» **The task**: Reproduce verbatim the rows beginning with the line containing "Screenshot is 645x2576." and ending with the line containing "Gabriele Münter - Pionierin", both included.

» **Word and item position data**:
○ ○ ○ ○ ○

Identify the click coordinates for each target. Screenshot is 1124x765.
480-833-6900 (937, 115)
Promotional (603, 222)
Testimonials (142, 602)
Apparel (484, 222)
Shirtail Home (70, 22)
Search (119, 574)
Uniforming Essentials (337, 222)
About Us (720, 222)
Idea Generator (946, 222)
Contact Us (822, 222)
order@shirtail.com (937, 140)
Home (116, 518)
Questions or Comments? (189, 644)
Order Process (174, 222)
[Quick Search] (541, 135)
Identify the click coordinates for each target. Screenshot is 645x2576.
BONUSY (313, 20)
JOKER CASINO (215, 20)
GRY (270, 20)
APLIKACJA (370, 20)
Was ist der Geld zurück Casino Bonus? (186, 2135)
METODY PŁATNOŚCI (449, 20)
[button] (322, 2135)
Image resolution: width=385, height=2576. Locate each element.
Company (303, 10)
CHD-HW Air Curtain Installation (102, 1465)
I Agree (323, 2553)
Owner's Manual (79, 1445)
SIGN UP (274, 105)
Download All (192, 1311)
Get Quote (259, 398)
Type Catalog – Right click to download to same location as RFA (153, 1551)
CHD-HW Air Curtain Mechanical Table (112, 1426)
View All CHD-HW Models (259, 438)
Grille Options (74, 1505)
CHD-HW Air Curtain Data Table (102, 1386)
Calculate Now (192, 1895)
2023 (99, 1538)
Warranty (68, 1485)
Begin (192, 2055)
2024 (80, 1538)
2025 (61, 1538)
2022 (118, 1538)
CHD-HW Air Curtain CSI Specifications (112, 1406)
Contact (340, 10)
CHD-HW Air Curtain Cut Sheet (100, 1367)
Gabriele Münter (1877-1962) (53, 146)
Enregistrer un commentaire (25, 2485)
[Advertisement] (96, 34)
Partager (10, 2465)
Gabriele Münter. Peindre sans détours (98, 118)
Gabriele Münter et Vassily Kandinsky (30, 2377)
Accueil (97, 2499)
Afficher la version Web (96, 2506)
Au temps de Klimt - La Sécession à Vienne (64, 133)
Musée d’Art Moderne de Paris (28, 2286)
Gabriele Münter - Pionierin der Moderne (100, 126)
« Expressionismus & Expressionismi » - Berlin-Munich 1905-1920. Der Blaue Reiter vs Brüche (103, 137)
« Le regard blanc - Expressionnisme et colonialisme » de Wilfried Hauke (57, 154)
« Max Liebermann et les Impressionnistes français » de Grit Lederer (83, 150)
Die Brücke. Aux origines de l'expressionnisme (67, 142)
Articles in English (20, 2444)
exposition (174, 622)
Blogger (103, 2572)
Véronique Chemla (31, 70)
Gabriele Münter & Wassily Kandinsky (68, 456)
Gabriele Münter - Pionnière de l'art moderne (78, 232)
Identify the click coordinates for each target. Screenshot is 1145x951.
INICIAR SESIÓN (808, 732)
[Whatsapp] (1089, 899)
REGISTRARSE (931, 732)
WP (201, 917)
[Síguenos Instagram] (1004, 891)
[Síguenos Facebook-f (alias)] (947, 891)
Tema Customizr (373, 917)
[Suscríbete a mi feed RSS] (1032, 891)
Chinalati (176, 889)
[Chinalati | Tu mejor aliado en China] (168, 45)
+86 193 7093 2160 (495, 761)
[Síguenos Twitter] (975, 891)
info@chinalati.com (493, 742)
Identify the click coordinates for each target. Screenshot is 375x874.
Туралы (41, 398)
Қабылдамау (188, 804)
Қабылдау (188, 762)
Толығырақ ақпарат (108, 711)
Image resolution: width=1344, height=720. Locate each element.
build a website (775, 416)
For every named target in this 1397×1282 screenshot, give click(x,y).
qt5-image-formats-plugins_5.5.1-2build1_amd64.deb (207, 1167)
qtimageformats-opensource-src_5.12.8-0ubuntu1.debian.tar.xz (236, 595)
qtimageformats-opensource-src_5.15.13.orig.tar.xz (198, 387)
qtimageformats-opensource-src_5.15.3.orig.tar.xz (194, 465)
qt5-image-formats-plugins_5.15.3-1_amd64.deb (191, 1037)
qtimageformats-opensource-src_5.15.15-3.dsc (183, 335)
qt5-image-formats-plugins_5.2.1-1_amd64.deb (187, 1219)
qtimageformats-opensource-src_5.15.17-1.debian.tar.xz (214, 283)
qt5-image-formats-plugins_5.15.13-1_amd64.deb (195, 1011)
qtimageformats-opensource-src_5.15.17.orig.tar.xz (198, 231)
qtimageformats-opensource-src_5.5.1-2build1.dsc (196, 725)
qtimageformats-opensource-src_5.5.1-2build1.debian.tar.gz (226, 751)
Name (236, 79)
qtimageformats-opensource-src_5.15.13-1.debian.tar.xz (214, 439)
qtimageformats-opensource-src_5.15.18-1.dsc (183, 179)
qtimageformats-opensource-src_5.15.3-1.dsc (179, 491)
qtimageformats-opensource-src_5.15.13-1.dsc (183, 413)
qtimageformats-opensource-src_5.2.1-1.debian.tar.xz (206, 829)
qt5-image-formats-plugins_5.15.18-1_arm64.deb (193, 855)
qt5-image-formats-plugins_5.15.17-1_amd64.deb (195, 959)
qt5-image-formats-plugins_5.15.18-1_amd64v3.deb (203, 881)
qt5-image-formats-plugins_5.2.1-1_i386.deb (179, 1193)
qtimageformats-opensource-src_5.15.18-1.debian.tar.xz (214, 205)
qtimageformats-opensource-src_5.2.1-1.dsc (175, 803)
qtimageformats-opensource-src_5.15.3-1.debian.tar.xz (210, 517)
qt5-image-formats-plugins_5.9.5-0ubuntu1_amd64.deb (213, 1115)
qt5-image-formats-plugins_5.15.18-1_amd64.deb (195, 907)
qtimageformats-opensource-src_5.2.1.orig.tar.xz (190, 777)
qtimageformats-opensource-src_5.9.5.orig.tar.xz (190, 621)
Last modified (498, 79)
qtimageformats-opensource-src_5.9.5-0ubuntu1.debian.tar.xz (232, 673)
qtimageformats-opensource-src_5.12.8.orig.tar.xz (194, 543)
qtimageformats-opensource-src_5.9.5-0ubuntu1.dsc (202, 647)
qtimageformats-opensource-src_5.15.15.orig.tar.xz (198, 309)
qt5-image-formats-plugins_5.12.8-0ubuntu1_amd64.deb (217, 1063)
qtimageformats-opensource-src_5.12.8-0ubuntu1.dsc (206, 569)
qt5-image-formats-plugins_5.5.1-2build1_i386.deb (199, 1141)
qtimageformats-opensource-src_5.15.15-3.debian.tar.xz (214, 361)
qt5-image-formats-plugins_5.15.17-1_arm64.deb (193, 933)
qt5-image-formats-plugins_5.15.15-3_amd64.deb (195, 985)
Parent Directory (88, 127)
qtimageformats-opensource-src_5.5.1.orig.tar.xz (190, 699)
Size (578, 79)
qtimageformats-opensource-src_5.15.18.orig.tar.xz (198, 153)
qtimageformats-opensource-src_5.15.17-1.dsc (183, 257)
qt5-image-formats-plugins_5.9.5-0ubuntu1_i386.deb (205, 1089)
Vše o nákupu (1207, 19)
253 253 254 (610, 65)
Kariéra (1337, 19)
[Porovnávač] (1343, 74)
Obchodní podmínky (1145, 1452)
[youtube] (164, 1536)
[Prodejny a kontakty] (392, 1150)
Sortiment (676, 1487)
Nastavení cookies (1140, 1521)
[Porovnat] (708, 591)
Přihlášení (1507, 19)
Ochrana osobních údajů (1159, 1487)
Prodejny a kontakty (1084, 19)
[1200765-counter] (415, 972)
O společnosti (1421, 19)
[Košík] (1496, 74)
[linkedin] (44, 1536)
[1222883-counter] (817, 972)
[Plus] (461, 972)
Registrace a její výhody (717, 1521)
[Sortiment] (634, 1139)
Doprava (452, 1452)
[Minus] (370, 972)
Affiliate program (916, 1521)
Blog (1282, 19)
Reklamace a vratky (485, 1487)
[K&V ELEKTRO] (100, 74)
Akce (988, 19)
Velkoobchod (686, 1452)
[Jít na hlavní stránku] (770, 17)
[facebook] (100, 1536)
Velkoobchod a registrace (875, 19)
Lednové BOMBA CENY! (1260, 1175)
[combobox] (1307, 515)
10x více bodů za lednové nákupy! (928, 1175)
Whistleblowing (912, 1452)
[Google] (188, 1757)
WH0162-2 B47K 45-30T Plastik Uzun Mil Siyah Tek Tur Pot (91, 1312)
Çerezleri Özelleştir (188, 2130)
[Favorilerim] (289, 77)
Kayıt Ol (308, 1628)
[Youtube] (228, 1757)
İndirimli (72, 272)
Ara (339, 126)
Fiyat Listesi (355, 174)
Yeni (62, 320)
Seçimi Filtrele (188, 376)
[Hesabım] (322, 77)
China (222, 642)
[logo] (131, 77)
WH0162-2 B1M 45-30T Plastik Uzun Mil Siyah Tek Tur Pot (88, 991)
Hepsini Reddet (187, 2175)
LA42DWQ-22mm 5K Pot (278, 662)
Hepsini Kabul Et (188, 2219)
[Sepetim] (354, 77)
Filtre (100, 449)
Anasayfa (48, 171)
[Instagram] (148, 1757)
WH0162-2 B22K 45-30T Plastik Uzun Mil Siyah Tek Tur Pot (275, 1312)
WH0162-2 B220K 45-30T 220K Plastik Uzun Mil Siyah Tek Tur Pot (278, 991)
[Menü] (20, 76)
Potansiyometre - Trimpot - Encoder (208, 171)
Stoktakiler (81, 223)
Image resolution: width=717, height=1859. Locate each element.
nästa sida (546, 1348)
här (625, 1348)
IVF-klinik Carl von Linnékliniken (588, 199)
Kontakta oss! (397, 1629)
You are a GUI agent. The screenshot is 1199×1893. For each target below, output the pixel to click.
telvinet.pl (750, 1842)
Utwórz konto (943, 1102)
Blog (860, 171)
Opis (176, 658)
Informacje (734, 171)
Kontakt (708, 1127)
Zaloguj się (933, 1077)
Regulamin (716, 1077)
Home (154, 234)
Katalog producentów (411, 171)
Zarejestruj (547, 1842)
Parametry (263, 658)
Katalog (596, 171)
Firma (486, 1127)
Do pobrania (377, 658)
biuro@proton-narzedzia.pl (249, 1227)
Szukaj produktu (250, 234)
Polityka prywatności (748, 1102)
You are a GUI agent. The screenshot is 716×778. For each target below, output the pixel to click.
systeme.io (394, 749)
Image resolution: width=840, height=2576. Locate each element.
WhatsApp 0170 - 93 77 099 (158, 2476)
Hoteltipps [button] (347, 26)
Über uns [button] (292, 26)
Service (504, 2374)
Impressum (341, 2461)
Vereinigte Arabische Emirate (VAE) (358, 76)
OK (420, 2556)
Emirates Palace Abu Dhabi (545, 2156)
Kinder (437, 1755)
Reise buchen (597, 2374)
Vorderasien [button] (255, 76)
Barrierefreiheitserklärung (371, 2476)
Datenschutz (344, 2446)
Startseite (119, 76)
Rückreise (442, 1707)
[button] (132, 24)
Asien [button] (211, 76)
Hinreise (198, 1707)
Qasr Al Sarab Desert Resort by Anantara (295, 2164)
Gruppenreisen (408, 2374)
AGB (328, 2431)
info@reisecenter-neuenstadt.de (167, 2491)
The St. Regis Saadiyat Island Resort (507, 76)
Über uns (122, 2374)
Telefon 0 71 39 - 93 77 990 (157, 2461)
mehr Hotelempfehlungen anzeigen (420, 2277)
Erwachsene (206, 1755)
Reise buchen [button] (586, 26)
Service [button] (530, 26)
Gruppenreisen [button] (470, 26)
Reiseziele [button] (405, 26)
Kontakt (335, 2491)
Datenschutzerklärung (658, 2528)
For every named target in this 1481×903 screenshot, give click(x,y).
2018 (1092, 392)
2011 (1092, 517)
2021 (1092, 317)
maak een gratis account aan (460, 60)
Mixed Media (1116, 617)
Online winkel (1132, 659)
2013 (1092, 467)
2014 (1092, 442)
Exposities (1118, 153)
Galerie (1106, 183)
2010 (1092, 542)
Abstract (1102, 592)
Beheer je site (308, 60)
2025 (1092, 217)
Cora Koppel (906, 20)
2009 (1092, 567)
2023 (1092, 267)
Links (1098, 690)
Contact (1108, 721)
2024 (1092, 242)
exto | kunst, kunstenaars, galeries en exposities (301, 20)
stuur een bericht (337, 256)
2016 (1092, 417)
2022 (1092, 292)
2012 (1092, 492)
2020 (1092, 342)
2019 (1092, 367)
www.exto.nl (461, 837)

○ ○ ○ ○ ○

» **Answer to the problem**:
Identify the click coordinates for each target. Screenshot is 645x2576.
BONUSY (313, 20)
JOKER CASINO (215, 20)
GRY (270, 20)
APLIKACJA (370, 20)
Was ist der Geld zurück Casino Bonus? (186, 2135)
METODY PŁATNOŚCI (449, 20)
[button] (322, 2135)
Image resolution: width=385, height=2576. Locate each element.
Company (303, 10)
CHD-HW Air Curtain Installation (102, 1465)
I Agree (323, 2553)
Owner's Manual (79, 1445)
SIGN UP (274, 105)
Download All (192, 1311)
Get Quote (259, 398)
Type Catalog – Right click to download to same location as RFA (153, 1551)
CHD-HW Air Curtain Mechanical Table (112, 1426)
View All CHD-HW Models (259, 438)
Grille Options (74, 1505)
CHD-HW Air Curtain Data Table (102, 1386)
Calculate Now (192, 1895)
2023 (99, 1538)
Warranty (68, 1485)
Begin (192, 2055)
2024 (80, 1538)
2025 (61, 1538)
2022 (118, 1538)
CHD-HW Air Curtain CSI Specifications (112, 1406)
Contact (340, 10)
CHD-HW Air Curtain Cut Sheet (100, 1367)
Gabriele Münter (1877-1962) (53, 146)
Enregistrer un commentaire (25, 2485)
[Advertisement] (96, 34)
Partager (10, 2465)
Gabriele Münter. Peindre sans détours (98, 118)
Gabriele Münter et Vassily Kandinsky (30, 2377)
Accueil (97, 2499)
Afficher la version Web (96, 2506)
Au temps de Klimt - La Sécession à Vienne (64, 133)
Musée d’Art Moderne de Paris (28, 2286)
Gabriele Münter - Pionierin der Moderne (100, 126)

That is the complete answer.